(Collection entries)
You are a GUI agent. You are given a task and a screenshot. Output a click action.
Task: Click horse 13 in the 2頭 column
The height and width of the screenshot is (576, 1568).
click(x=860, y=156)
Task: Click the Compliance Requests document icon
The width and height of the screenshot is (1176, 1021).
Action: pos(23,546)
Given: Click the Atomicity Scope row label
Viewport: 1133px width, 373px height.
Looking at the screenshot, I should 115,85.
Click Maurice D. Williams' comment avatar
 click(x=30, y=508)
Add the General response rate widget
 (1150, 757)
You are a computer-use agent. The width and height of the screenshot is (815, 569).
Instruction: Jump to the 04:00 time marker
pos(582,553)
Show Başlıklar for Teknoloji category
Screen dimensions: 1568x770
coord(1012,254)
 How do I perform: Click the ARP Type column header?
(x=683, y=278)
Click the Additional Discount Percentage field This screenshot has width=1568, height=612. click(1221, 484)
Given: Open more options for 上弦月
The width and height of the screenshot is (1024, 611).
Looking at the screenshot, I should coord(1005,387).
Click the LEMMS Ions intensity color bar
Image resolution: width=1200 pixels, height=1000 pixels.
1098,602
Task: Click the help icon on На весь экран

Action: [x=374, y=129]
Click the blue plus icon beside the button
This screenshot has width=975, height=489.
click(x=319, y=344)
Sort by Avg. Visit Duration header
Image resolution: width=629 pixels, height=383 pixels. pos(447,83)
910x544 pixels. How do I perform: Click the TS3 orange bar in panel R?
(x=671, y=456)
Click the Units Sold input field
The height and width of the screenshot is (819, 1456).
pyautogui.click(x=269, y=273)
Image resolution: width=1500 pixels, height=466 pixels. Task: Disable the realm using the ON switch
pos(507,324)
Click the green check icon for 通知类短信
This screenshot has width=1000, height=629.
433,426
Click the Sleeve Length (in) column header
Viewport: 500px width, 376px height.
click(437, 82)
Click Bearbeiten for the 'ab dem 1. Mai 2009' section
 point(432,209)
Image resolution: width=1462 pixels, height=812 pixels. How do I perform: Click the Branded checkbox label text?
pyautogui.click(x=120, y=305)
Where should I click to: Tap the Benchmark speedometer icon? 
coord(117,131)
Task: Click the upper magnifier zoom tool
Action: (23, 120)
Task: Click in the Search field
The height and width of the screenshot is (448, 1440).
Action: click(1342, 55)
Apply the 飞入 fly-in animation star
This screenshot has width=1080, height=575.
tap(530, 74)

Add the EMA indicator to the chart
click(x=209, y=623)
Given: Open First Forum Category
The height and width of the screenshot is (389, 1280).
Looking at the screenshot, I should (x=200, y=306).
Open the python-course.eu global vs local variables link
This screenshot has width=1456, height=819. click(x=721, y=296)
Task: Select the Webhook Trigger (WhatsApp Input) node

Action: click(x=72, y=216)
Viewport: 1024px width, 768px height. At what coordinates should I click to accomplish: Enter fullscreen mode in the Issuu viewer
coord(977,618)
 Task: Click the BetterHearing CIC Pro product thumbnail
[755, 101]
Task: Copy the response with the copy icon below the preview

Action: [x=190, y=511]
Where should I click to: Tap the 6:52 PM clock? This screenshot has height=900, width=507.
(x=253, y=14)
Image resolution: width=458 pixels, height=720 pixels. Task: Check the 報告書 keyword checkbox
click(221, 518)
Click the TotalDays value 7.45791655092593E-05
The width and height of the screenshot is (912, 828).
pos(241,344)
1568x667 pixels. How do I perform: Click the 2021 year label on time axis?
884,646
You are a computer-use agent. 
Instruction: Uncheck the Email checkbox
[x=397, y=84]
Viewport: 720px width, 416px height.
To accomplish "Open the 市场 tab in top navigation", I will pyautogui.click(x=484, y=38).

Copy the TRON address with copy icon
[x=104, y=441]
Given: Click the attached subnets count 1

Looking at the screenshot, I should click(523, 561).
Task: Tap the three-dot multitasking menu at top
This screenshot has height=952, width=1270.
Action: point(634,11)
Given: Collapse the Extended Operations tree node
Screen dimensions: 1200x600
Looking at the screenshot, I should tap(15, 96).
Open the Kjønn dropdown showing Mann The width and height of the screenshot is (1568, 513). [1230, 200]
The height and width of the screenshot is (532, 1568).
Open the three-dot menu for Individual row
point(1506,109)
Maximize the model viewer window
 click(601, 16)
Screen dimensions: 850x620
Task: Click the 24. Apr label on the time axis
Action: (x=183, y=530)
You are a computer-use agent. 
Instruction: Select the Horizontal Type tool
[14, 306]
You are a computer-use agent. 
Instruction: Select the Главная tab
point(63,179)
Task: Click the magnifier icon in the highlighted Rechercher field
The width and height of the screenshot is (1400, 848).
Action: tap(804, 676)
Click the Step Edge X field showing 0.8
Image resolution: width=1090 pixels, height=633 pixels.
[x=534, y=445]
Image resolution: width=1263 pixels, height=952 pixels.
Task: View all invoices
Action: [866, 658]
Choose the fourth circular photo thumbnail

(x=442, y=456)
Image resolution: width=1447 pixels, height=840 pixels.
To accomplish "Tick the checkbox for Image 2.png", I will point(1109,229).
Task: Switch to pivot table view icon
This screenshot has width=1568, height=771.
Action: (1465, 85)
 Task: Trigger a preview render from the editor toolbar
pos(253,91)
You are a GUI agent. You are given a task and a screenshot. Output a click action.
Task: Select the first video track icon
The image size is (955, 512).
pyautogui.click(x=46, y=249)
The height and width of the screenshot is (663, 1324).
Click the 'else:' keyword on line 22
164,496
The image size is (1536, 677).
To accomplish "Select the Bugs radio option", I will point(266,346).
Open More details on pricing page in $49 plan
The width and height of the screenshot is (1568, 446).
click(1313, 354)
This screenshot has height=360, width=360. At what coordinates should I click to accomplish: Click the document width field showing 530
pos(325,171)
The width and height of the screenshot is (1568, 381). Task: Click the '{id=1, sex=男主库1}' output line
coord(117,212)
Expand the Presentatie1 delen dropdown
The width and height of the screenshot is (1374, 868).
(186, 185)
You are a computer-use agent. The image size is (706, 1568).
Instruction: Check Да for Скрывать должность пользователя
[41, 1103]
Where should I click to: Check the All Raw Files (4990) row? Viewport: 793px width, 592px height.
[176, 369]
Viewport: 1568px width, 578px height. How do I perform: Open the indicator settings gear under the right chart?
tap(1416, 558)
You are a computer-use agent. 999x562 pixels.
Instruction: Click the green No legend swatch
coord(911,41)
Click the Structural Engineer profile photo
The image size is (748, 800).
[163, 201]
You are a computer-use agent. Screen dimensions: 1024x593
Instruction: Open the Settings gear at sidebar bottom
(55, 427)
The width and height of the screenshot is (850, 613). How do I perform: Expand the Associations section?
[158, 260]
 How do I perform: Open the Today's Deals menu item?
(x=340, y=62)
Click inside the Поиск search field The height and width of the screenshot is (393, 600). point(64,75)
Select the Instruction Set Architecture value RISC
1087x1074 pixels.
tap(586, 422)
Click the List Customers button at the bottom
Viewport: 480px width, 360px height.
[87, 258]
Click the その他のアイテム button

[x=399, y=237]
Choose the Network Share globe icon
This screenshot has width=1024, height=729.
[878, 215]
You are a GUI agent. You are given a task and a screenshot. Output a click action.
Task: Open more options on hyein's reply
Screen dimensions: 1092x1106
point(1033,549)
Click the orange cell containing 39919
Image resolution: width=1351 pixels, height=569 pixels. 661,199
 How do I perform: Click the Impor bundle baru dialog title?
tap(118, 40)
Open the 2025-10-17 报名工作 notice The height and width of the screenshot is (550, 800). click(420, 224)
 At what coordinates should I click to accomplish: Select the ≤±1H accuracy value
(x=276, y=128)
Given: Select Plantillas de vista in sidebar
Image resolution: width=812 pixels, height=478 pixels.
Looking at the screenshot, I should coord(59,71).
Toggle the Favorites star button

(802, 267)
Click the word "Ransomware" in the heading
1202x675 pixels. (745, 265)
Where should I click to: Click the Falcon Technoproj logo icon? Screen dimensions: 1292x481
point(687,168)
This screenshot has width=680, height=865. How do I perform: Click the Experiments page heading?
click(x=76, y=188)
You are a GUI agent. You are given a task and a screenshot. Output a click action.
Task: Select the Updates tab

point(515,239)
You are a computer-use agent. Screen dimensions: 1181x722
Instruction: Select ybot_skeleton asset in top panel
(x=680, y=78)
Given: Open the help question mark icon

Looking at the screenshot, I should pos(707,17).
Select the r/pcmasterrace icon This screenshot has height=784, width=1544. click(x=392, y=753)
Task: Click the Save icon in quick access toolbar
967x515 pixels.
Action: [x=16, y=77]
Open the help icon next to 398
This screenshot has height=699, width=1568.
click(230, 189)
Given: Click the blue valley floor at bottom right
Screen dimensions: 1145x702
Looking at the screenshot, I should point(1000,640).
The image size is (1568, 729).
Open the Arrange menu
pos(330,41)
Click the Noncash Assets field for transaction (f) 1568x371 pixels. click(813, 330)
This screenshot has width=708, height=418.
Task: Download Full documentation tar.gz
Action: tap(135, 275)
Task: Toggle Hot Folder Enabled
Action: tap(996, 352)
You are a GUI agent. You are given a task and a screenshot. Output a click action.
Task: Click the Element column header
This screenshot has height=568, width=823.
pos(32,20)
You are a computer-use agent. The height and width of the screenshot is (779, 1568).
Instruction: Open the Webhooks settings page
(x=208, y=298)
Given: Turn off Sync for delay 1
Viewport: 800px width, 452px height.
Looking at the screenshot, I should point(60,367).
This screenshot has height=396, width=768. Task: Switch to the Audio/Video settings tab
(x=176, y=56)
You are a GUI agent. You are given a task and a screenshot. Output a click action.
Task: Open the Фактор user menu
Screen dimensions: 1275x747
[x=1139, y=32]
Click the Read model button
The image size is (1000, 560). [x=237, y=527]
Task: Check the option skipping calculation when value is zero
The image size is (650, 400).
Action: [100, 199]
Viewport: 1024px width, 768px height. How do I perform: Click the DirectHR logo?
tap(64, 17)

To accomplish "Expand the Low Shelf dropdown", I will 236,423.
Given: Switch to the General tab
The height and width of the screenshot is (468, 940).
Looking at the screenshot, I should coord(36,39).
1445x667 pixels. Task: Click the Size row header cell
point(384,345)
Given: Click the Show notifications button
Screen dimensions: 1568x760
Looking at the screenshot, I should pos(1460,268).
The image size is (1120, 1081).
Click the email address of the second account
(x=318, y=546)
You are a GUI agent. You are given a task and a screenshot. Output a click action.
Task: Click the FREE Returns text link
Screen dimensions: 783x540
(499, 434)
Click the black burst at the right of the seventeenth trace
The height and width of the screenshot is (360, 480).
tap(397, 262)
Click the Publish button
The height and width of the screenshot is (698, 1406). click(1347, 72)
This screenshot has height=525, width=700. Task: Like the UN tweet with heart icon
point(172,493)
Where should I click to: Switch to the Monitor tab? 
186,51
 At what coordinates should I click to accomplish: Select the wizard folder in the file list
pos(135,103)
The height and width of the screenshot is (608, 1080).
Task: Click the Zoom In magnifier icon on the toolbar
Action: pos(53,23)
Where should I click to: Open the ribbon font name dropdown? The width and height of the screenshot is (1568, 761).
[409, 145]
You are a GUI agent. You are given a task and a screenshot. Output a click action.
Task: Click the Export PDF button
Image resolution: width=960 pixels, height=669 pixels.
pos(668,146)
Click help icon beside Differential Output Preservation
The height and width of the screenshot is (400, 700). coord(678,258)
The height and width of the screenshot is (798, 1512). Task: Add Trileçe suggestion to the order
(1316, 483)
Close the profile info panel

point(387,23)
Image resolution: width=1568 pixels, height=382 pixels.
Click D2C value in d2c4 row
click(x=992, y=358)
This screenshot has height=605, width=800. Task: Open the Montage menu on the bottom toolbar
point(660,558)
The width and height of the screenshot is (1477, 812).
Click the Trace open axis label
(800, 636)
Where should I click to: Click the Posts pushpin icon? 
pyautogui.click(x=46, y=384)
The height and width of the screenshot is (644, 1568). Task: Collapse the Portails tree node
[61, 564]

## ABOUT THIS EXERCISE
Copy the stretch of the records above that runs from the line with "Task: Open more options on hyein's reply" through the line with "Given: Select Plantillas de vista in sidebar". Both end lines belong in the copy, and nothing else does.

## SOLUTION TO THE EXERCISE
Task: Open more options on hyein's reply
Screen dimensions: 1092x1106
point(1033,549)
Click the orange cell containing 39919
Image resolution: width=1351 pixels, height=569 pixels. 661,199
 How do I perform: Click the Impor bundle baru dialog title?
tap(118, 40)
Open the 2025-10-17 报名工作 notice The height and width of the screenshot is (550, 800). click(420, 224)
 At what coordinates should I click to accomplish: Select the ≤±1H accuracy value
(x=276, y=128)
Given: Select Plantillas de vista in sidebar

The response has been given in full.